Sort and filter .bib files

2020-08-24

I have a master .bib file called lib.bib, which contains all the BibTeX citations I’ve ever used. I use it as an index for organising which papers I’ve read and it means it’s easier to reuse references for new manuscripts. When I submit a manuscript to a journal however, I want to include a standalone .bib file which only contains the references for the current manuscript.

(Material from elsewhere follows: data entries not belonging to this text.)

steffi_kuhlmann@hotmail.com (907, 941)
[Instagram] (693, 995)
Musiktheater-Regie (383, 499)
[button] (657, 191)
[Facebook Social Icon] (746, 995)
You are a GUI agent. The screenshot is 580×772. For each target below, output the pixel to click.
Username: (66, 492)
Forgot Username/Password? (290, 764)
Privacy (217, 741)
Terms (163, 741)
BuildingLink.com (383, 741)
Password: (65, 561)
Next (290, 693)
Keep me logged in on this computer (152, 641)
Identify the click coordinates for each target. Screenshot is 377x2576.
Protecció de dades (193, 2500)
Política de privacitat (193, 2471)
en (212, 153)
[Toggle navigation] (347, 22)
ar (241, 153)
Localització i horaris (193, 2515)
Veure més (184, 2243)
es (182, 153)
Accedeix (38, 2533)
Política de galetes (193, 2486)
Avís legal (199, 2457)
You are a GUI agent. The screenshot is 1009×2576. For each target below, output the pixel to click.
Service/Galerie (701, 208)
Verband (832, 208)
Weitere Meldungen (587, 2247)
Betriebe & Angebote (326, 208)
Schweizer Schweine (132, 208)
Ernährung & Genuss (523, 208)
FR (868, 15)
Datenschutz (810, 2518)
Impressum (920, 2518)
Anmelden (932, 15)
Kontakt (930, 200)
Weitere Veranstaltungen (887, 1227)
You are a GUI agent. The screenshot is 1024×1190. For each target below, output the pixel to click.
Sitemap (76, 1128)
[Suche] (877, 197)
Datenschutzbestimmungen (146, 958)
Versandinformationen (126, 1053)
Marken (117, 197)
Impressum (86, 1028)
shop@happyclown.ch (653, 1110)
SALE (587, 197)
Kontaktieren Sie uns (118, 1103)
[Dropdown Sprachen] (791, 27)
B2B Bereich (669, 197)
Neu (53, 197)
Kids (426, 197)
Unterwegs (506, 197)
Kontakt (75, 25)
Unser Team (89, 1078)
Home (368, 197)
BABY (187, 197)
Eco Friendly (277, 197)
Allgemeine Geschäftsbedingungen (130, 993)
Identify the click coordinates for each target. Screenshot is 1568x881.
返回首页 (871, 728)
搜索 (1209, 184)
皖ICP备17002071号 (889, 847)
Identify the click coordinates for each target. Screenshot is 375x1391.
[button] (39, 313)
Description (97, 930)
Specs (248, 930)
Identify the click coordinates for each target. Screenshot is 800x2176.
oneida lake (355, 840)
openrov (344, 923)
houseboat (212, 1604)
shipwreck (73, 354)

I wrote a little shell script which leverages ripgrep (rg) to create a sorted and filtered .bib file:

#!/usr/bin/env sh

# $1 = .tex file to find citations 
# $2 = .bib file to grab entries

match=($(rg -o '\\cite.*?\{.*?\}' $1 | sed -E "s/\\\\cite.*?\{(.*)\}/\1/g" | sed 's/,\s\+/\n/g' | sort | uniq))

for i in "${match[@]}"; do 
	rg -N --color never --multiline --multiline-dotall "\{$i.*?^\}" $2
done 

The script takes two arguments, the first is a .tex file which is searched to find all instances or \citep{.*}, \citealt{.*} etc., the second is a .bib file which is used to grab the references found in the .tex file.

Going line by line, first I create an array variable which contains all the BibTeX reference keys from the .tex file. It sorts these entries alphabetically and removes duplicates to create a tidy list. Next I loop over the array variable and search for each BibTeX entry in the .bib file, which is then printed to stdout so the user can do what they want with it, usually send to a new .bib file.